**PROVIDED INFORMATION:**
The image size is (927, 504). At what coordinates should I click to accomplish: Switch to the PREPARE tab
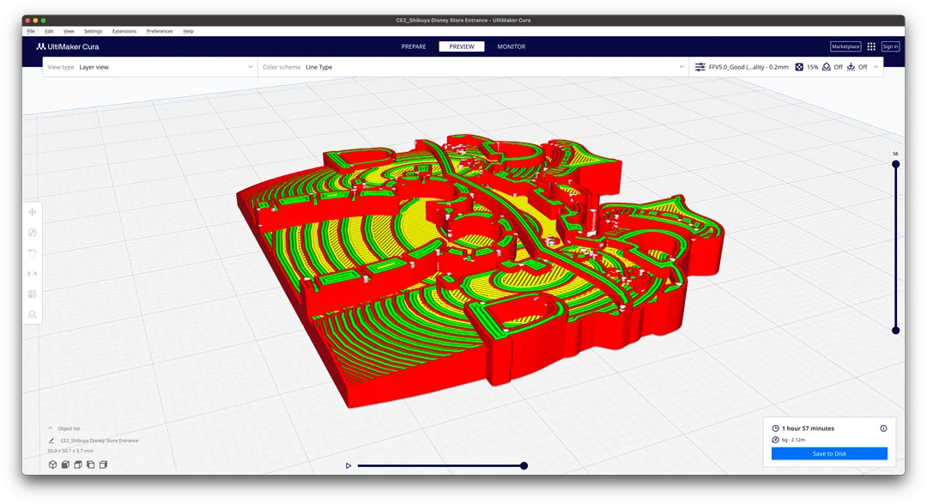414,46
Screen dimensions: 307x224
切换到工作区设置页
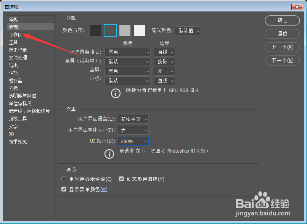[x=16, y=34]
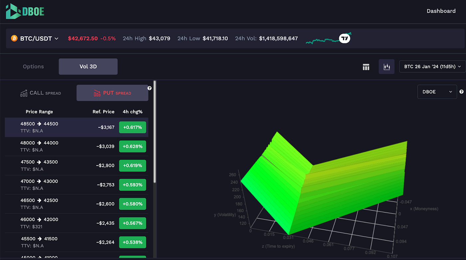Switch to candlestick chart display mode

[x=386, y=67]
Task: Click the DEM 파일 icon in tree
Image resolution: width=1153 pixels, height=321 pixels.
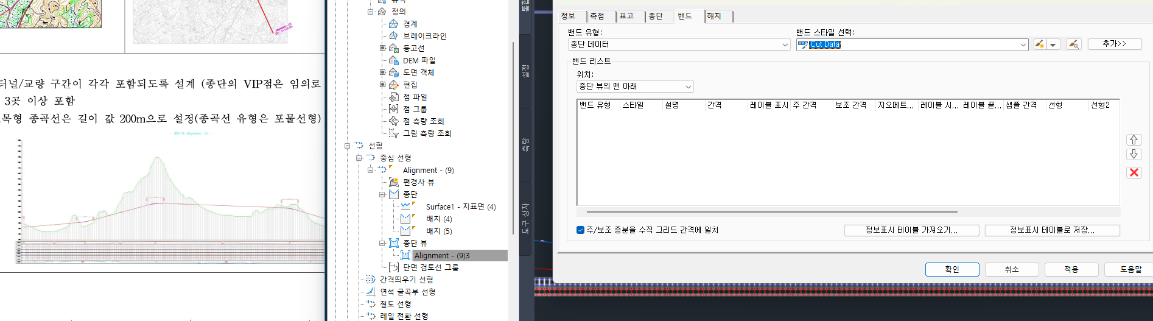Action: point(393,60)
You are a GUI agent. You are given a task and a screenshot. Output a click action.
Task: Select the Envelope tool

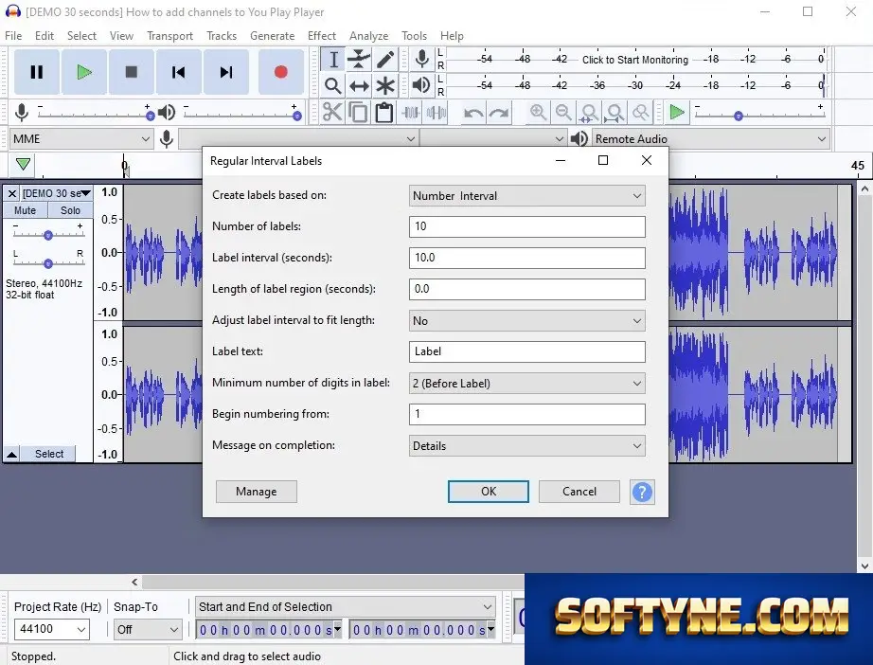point(359,59)
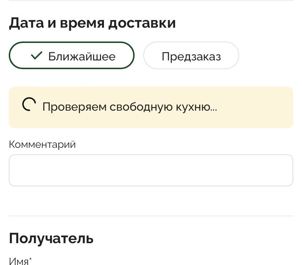Click inside the Комментарий text field
Image resolution: width=302 pixels, height=265 pixels.
coord(151,170)
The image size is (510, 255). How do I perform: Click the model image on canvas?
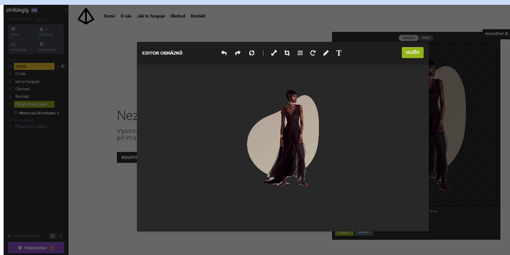[x=288, y=140]
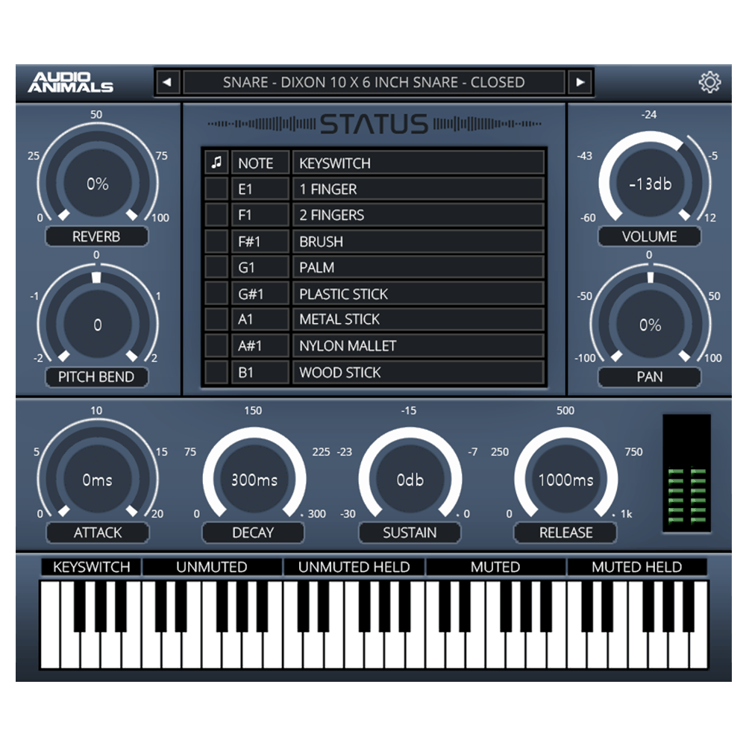Click the music note icon in the NOTE header

pos(217,163)
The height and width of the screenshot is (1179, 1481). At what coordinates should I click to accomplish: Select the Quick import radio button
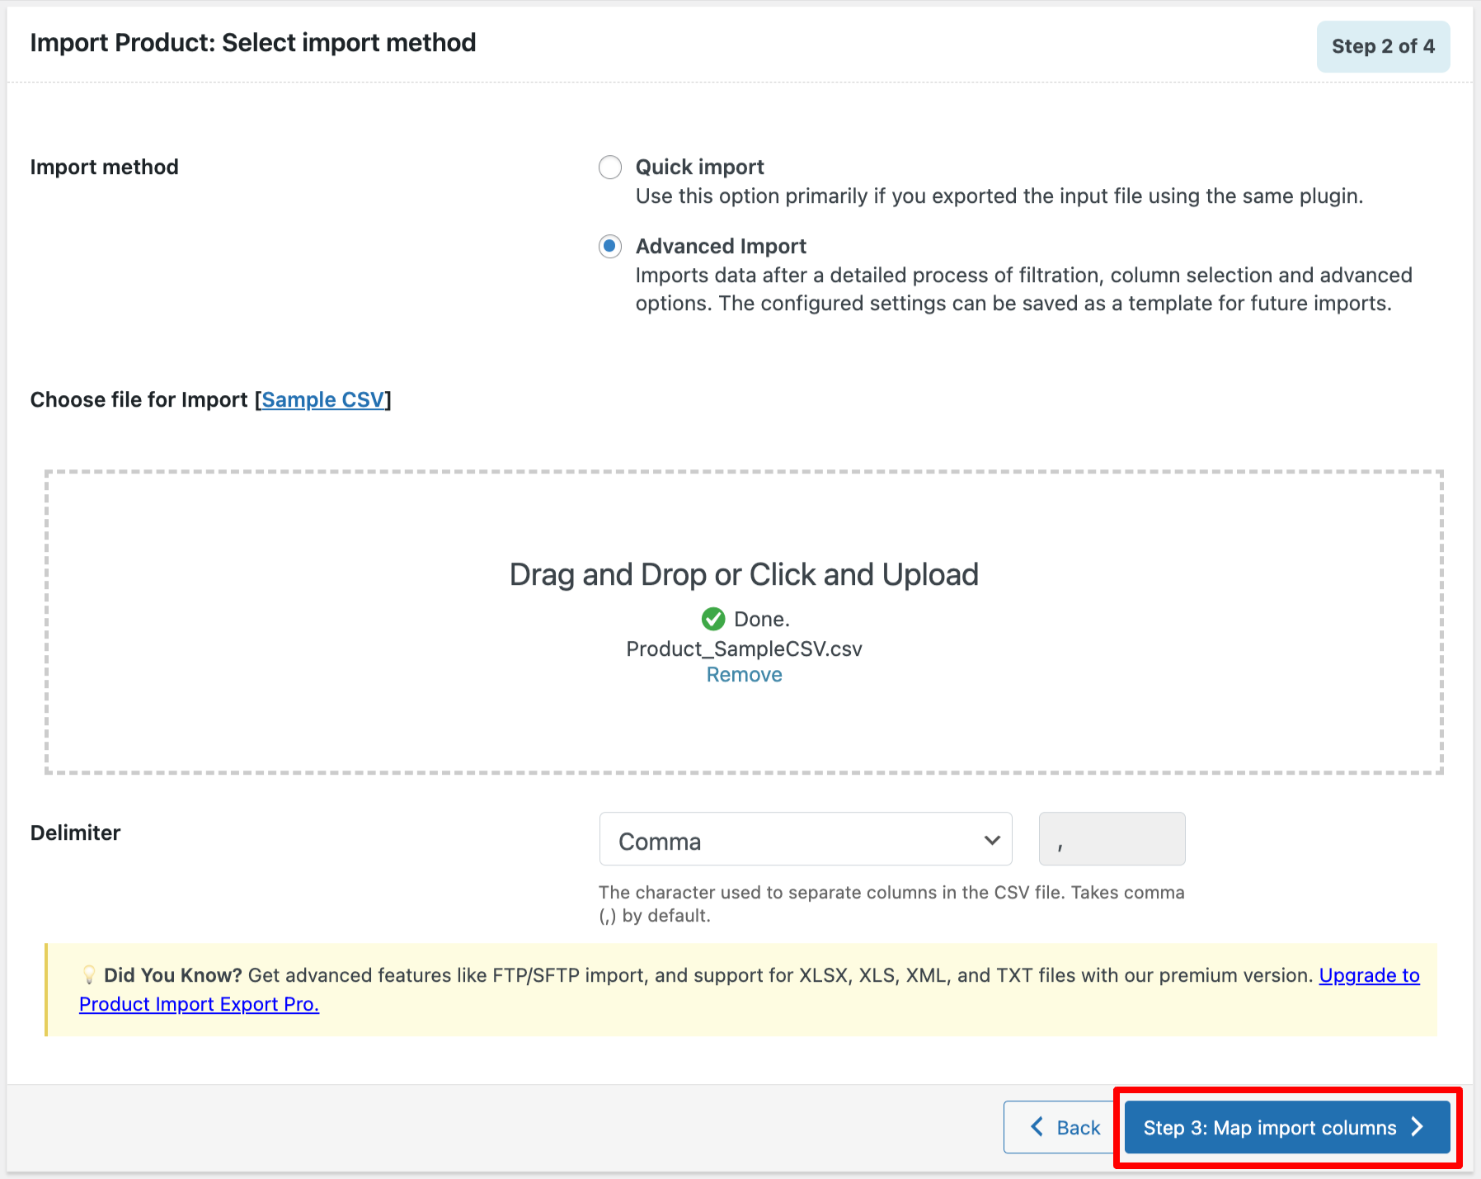pyautogui.click(x=609, y=167)
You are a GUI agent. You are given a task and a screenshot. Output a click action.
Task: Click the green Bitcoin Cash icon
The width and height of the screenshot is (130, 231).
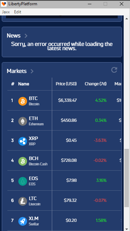coord(22,161)
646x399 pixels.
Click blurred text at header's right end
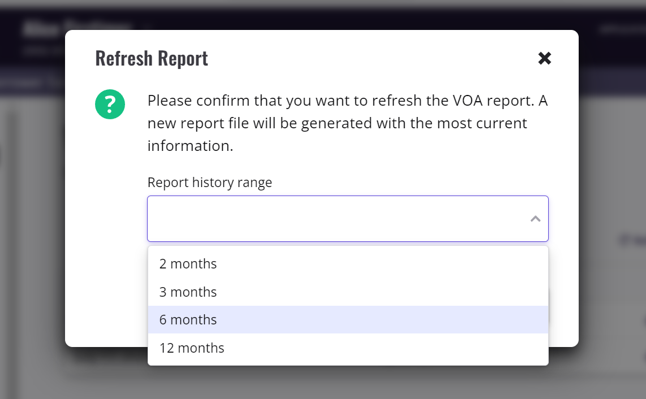pyautogui.click(x=619, y=28)
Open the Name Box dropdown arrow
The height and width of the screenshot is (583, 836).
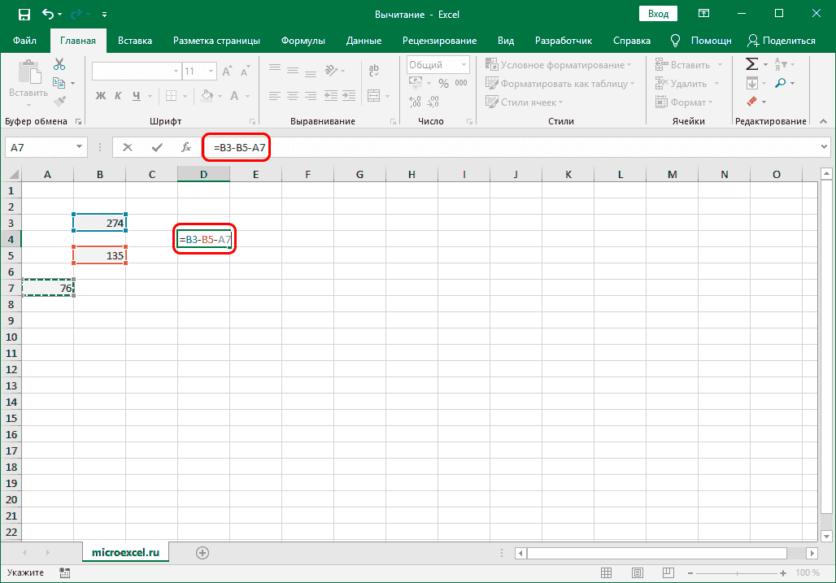point(77,147)
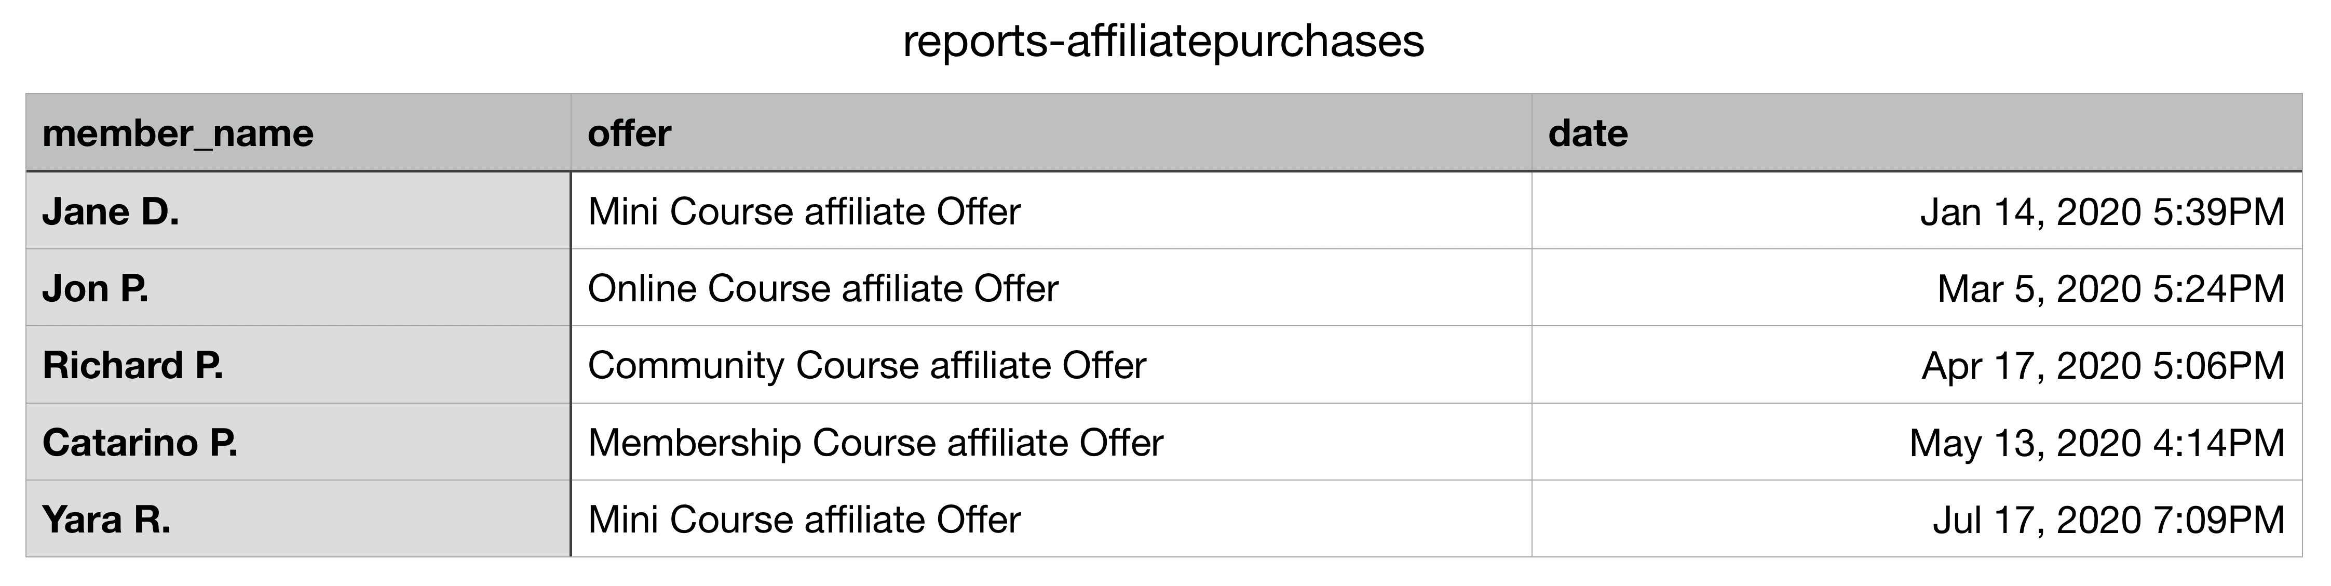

**PROBLEM STATEMENT:** Could every entry be restated word for word, pictures excluded?

**EXERCISE RESULT:**
The image size is (927, 504). At what coordinates should I click to accomplish: Switch to the PREPARE tab
414,46
Screen dimensions: 307x224
切换到工作区设置页
[x=16, y=34]
Switch to candlestick chart display mode

[x=386, y=67]
Task: Click the DEM 파일 icon in tree
Image resolution: width=1153 pixels, height=321 pixels.
Action: point(393,60)
You are a GUI agent. You are given a task and a screenshot. Output a click action.
Task: Select the Envelope tool

point(359,59)
Click inside the Комментарий text field
Image resolution: width=302 pixels, height=265 pixels.
coord(151,170)
The image size is (510, 255). How do I perform: Click the model image on canvas?
[x=288, y=140]
Click the music note icon in the NOTE header

pos(217,163)
The height and width of the screenshot is (1179, 1481). At what coordinates should I click to accomplish: Select the Quick import radio button
pyautogui.click(x=609, y=167)
You are a GUI agent. You are given a task and a screenshot. Output a click action.
Task: Click the green Bitcoin Cash icon
The width and height of the screenshot is (130, 231).
coord(22,161)
646x399 pixels.
Click blurred text at header's right end
pyautogui.click(x=619, y=28)
Open the Name Box dropdown arrow
The height and width of the screenshot is (583, 836).
point(77,147)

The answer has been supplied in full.